[Saved data entries]

# # # # #

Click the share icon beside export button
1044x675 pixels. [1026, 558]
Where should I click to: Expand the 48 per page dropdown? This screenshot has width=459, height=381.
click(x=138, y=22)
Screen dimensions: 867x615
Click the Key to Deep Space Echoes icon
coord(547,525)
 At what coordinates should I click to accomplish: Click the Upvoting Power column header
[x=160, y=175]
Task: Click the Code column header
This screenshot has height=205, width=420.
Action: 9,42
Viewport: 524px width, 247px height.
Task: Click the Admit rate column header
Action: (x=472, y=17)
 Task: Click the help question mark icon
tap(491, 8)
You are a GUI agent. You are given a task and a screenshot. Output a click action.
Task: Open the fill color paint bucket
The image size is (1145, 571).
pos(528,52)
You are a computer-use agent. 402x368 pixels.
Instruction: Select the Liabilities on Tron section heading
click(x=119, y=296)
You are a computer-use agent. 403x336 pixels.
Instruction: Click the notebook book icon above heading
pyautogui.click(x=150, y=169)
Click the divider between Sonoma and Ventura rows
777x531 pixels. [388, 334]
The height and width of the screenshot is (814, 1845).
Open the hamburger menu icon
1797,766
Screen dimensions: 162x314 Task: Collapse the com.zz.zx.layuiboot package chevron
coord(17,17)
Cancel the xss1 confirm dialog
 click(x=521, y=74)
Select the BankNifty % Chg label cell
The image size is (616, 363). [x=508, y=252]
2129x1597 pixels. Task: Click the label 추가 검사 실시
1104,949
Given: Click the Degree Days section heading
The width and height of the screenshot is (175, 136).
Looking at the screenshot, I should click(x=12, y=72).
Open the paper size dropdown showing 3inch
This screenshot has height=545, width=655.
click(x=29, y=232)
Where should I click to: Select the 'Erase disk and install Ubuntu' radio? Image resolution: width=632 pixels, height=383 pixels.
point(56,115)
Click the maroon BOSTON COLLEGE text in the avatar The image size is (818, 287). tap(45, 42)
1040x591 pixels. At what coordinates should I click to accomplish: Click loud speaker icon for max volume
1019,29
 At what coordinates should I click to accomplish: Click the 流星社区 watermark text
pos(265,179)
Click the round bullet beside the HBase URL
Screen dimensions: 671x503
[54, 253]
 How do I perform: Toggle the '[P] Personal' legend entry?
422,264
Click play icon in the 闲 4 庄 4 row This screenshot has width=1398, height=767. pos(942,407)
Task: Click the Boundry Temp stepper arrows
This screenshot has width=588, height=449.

# # # # #

Among the records above, extract exactly the lines from the line with "Instruction: Click the" to the line with "The height and", both lines included, and leave out the rest.

### PROBLEM SOLUTION
Instruction: Click the notebook book icon above heading
pyautogui.click(x=150, y=169)
Click the divider between Sonoma and Ventura rows
777x531 pixels. [388, 334]
The height and width of the screenshot is (814, 1845).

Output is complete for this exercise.